Overview

NSX ALB (Avi) offers rich capabilities for L4-L7 load balancing across different clouds and for different workloads, this in addition to Global Site Load Balancing functionality (GSLB) which allows an organisation to run multiple sites in either Active-Active (load balancing and DR) or Active-Standby (DR) fashion. For load balancing containerised workloads in Tanzu/Kubernetes clusters, Avi offers AKO (Avi Kubernetes Operator) for local site L4-L7 containers workload load balancing, while if an organisation would like to load balance containers workload across multiple sites or for DR then AMKO (Avi Multi-Cluster Kubernetes Operator) need to be deployed along with multiple Avi controller clusters configured for GSLB functionality.
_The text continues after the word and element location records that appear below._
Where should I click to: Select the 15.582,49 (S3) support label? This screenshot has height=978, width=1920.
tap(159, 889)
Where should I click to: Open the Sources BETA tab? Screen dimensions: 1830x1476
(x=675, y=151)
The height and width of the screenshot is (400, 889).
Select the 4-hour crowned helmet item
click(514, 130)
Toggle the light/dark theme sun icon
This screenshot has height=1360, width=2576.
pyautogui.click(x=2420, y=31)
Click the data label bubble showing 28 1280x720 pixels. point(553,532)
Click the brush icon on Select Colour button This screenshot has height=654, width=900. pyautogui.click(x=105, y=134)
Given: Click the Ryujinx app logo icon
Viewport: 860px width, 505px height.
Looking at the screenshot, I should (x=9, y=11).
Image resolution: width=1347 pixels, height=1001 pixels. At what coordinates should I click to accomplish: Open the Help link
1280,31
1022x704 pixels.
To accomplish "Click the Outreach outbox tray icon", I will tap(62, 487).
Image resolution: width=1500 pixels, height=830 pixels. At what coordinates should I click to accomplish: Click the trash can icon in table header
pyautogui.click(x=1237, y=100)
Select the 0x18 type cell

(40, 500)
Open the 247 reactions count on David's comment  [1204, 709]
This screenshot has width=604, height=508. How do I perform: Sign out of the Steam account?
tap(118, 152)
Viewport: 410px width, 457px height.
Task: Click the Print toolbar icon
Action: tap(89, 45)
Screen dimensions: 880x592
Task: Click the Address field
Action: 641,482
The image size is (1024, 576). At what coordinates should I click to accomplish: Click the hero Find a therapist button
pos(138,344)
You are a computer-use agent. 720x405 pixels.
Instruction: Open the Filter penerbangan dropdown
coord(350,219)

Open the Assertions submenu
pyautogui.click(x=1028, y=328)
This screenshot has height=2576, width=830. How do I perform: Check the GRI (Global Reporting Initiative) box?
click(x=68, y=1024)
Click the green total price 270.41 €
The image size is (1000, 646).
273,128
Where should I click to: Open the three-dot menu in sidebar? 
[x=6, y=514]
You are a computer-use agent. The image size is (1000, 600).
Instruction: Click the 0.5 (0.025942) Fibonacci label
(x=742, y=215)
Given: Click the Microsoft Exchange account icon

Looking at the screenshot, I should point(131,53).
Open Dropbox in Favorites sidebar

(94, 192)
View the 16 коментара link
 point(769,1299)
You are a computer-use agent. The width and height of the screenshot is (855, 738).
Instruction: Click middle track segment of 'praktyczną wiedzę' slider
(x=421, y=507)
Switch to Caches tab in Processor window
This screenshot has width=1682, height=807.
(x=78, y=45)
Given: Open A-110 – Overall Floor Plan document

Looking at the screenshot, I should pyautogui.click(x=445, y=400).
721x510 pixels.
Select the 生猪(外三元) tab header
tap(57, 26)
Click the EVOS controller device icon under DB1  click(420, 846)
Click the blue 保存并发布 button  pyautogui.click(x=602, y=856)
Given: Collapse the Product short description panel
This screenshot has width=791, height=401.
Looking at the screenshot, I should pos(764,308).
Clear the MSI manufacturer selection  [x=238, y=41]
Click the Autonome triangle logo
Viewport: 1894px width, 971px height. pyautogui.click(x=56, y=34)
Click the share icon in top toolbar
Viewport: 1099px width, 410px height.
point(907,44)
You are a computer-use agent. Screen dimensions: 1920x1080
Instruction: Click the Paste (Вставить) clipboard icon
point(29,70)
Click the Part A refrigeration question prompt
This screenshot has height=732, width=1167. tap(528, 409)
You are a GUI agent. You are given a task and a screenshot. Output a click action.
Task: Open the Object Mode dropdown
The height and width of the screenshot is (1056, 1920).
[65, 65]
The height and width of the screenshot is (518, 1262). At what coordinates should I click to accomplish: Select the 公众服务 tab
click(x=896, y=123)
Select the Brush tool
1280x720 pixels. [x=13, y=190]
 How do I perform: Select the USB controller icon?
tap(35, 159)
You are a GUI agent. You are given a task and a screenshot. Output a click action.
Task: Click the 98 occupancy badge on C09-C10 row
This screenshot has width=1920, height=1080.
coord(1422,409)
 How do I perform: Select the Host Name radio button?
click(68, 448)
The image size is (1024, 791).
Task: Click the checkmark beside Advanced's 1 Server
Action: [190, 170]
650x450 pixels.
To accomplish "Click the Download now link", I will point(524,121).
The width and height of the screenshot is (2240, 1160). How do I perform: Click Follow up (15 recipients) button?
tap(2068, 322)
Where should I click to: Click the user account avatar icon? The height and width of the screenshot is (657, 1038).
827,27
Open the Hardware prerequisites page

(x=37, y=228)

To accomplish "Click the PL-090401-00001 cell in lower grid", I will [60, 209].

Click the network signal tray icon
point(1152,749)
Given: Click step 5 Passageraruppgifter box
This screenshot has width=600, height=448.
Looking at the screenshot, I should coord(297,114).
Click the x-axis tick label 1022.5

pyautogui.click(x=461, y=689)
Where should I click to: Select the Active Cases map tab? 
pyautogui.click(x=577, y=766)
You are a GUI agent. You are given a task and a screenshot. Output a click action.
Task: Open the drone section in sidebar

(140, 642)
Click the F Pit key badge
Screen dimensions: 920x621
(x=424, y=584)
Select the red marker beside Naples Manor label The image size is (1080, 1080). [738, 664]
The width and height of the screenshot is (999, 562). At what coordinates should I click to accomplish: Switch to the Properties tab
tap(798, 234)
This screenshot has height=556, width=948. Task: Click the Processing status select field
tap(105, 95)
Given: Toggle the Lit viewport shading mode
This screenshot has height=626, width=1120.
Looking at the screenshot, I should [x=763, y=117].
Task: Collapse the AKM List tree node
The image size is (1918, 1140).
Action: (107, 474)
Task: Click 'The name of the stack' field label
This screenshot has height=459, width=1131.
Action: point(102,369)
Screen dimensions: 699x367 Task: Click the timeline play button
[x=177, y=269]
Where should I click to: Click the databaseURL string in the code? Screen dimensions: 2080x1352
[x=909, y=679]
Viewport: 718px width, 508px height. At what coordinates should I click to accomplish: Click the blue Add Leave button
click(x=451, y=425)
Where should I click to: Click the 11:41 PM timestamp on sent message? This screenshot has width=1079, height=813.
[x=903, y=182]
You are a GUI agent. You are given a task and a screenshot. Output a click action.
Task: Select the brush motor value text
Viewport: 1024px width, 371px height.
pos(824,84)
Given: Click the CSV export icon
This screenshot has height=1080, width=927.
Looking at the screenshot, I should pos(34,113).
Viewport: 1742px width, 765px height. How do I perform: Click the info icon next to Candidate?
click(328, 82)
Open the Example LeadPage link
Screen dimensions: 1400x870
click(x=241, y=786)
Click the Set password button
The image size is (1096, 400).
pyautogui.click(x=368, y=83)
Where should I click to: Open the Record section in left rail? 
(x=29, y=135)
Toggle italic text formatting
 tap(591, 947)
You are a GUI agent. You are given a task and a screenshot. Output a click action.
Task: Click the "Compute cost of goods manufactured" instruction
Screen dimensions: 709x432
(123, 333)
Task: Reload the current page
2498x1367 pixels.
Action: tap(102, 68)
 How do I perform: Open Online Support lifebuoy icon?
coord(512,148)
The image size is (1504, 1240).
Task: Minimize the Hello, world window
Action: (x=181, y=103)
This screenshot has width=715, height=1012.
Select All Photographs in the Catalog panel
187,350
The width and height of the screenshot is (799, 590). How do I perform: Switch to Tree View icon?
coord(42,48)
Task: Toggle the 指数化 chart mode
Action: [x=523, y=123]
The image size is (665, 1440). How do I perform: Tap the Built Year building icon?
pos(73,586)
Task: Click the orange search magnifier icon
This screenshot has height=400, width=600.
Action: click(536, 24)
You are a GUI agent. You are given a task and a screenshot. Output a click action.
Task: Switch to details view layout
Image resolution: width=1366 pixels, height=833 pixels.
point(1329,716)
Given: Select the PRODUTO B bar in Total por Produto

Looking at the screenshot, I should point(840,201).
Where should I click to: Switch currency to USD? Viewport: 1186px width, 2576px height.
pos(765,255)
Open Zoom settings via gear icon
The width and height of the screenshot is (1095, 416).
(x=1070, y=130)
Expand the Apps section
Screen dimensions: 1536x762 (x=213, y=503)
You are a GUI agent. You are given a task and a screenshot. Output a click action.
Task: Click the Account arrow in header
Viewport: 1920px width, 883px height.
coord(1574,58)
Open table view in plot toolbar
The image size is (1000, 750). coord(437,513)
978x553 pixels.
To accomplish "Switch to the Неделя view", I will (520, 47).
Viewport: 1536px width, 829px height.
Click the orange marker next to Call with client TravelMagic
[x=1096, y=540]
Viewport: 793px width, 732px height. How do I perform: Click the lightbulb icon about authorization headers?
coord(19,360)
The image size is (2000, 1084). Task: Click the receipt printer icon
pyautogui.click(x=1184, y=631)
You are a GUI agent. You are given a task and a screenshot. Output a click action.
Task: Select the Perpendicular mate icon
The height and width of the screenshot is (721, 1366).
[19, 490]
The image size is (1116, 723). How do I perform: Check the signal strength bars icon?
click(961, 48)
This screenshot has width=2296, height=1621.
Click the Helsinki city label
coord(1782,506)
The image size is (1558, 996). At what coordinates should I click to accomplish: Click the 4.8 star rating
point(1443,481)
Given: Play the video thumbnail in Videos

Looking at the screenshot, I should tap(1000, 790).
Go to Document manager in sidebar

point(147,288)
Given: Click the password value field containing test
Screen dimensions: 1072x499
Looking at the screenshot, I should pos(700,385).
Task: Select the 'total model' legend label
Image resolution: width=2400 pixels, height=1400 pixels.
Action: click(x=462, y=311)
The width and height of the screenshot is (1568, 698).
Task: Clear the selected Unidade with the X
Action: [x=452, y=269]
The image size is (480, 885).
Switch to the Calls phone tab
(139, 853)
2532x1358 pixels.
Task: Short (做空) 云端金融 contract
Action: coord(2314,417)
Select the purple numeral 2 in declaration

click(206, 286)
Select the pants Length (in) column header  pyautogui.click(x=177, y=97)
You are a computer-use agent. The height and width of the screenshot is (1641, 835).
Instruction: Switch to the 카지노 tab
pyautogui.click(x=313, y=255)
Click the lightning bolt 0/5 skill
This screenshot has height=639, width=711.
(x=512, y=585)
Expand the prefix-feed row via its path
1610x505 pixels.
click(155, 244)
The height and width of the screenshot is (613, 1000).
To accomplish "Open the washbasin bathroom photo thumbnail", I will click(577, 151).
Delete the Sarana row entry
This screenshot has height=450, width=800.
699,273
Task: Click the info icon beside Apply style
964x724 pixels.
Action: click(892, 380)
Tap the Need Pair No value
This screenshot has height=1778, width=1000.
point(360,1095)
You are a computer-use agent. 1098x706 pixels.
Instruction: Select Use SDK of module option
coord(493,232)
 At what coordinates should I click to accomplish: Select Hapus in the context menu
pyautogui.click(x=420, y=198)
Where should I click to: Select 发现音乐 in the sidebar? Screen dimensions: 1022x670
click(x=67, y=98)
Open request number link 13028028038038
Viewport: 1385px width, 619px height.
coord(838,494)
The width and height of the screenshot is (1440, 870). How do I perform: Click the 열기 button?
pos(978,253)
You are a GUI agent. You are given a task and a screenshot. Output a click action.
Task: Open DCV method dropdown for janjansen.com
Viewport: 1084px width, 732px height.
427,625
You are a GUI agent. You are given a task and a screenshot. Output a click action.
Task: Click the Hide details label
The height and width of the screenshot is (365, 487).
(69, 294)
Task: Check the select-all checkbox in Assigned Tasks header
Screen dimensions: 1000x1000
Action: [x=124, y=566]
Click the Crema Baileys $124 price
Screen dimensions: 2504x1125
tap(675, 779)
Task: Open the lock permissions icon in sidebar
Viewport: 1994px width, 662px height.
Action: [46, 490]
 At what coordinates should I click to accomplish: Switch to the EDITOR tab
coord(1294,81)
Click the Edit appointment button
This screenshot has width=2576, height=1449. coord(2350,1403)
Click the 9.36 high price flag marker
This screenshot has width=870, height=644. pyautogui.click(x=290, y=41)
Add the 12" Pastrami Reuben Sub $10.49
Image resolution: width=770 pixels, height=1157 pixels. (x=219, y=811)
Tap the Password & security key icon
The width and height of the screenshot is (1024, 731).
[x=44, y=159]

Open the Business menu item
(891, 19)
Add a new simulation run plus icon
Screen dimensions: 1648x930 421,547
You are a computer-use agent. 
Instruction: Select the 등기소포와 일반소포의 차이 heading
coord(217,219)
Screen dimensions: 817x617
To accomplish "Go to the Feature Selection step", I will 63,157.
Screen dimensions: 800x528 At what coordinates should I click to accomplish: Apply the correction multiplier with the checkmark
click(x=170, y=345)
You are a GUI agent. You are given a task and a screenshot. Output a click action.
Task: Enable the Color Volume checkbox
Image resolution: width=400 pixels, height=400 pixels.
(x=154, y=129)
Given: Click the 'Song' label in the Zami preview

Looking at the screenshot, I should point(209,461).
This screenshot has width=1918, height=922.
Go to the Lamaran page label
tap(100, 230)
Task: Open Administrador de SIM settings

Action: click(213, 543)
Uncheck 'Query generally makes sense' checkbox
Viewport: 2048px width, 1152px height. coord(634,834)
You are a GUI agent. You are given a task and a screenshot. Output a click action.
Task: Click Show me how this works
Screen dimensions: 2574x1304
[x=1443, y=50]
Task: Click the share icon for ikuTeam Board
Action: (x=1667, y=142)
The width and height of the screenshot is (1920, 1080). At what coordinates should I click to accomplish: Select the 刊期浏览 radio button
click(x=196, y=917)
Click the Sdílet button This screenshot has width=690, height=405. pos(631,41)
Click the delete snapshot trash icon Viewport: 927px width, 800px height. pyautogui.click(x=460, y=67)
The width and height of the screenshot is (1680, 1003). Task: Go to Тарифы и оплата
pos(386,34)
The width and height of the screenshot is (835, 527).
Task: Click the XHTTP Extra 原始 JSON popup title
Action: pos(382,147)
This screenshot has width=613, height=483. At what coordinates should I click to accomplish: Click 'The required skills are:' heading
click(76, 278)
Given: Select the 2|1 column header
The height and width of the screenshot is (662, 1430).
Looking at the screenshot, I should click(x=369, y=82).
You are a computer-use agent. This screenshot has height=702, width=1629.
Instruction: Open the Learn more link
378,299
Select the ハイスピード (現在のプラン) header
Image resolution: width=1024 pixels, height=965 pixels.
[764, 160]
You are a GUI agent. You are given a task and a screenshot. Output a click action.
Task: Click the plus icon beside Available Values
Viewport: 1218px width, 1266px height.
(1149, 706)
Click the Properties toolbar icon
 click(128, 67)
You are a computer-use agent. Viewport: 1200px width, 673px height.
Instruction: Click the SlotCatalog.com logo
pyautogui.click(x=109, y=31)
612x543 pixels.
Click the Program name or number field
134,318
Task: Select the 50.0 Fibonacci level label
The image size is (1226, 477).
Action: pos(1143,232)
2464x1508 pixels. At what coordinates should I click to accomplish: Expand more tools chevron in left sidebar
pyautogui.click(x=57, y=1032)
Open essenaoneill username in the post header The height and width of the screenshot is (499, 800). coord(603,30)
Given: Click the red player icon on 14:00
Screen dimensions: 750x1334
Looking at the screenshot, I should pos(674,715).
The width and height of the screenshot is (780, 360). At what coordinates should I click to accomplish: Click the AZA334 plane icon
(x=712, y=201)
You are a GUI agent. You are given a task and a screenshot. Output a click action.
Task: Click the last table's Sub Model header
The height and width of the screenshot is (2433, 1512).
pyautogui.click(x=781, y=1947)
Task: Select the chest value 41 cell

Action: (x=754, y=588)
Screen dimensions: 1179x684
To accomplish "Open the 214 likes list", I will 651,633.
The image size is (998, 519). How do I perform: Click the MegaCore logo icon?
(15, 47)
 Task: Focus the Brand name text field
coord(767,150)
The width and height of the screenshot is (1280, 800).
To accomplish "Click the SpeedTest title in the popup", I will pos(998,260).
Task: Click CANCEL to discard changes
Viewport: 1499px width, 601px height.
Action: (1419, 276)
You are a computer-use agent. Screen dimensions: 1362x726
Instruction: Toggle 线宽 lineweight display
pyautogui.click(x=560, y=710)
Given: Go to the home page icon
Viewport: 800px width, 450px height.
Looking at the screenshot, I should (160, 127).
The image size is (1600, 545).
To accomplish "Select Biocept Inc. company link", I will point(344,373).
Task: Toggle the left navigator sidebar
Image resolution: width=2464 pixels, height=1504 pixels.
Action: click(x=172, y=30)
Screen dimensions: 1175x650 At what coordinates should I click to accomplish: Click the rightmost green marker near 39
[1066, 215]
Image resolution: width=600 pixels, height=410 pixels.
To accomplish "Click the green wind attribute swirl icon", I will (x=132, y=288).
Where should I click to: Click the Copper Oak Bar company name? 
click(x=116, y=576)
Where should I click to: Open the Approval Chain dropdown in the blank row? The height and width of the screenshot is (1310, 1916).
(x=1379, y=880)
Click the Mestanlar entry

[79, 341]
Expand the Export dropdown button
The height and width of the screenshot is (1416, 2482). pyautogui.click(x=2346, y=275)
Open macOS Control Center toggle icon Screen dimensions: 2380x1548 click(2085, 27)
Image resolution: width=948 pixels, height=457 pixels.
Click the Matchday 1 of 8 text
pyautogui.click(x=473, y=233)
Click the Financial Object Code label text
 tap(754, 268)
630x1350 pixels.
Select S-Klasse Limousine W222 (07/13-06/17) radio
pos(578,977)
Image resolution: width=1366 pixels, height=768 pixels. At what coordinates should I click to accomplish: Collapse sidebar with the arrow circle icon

How Avi GSLB and AMKO work

Avi GSLB provides optimal application access to users who are in geographically distributed areas, this in addition to offering the resiliency to loss of a site or a network connection or to perform non-disruptive operations in one site while maintaining data access to another site. Workloads/applications can either be standard server workloads or containerised applications running in a Tanzu/Kubernetes cluster. For the later, organisation needs to make use of AKO for local L4-L7 load balancing or AMKO for site wide load balancing capabilities. The Avi Multi-Cluster Kubernetes Operator (AMKO) is an operator for Tanzu/Kubernetes that facilitates application delivery across multiple clusters. AMKO runs as a pod in one of the clusters and provides DNS-based Global Server Load Balancing for an application that is deployed across multiple clusters. AMKO automates the GSLB configuration and operations on the Avi Vantage platform. Together with the Avi Kubernetes operator (AKO) in each cluster, AKO and AMKO provide application deployment and operations through familiar Kubernetes objects and Avi CRDs.

Lab Inventory

For software versions I used the following:

  • VMware ESXi 7.0U3g
  • vCenter server version 7.0U3k
  • TrueNAS 12.0-U7 used to provision NFS data stores to ESXi hosts.
  • VyOS 1.4 used as lab backbone router, DHCP server, NTP and Internet GW.
  • Ubuntu 20.04 LTS as bootstrap machine.
  • Windows 10 pro as RDP Jumpbox.
  • Windows 2019 Server as DNS
  • Tanzu Kubernetes Grid 2.1
  • NSX ALB controller 22.1.2
  • AKO version 1.9.2
  • AMKO version 1.9.1

For virtual hosts and appliances sizing I used the following specs:

  • 3 x virtualised ESXi hosts each with 12 vCPUs, 2 x NICs and 128 GB RAM.
  • vCenter server appliance with 2 vCPU and 24 GB RAM.

Reference Architecture

 

Deployment Workflow

  • Deploy TKG management clusters for site01 and site02
  • Deploy 2 workload clusters in site01 and site02
  • Configure GSLB sites on Avi controllers (leader and follower).
  • Deploy and configure AKO on site01 & site02 workload clusters and deploy demo app on both clusters.
  • Deploy and configure AMKO in both site01 and site02.
  • Create Ingress service in both clusters.
  • Configure zone delegation on organisation DNS.
  • Verify AMKO and GSLB deployment

Deploy TKG management and workload clusters in Site01 and Site02

My setup is based on two sites each with its own Avi controller and TKG deployment. Each TKG cluster is composed of a management cluster and a workload cluster (see reference architecture). Each TKG management cluster uses NSX ALB (Avi) as load balancer endpoint provider, for more details on how to deploy TKG management clusters with NSX ALB (Avi) as load balancer you can refer to one of my previous blog posts HERE.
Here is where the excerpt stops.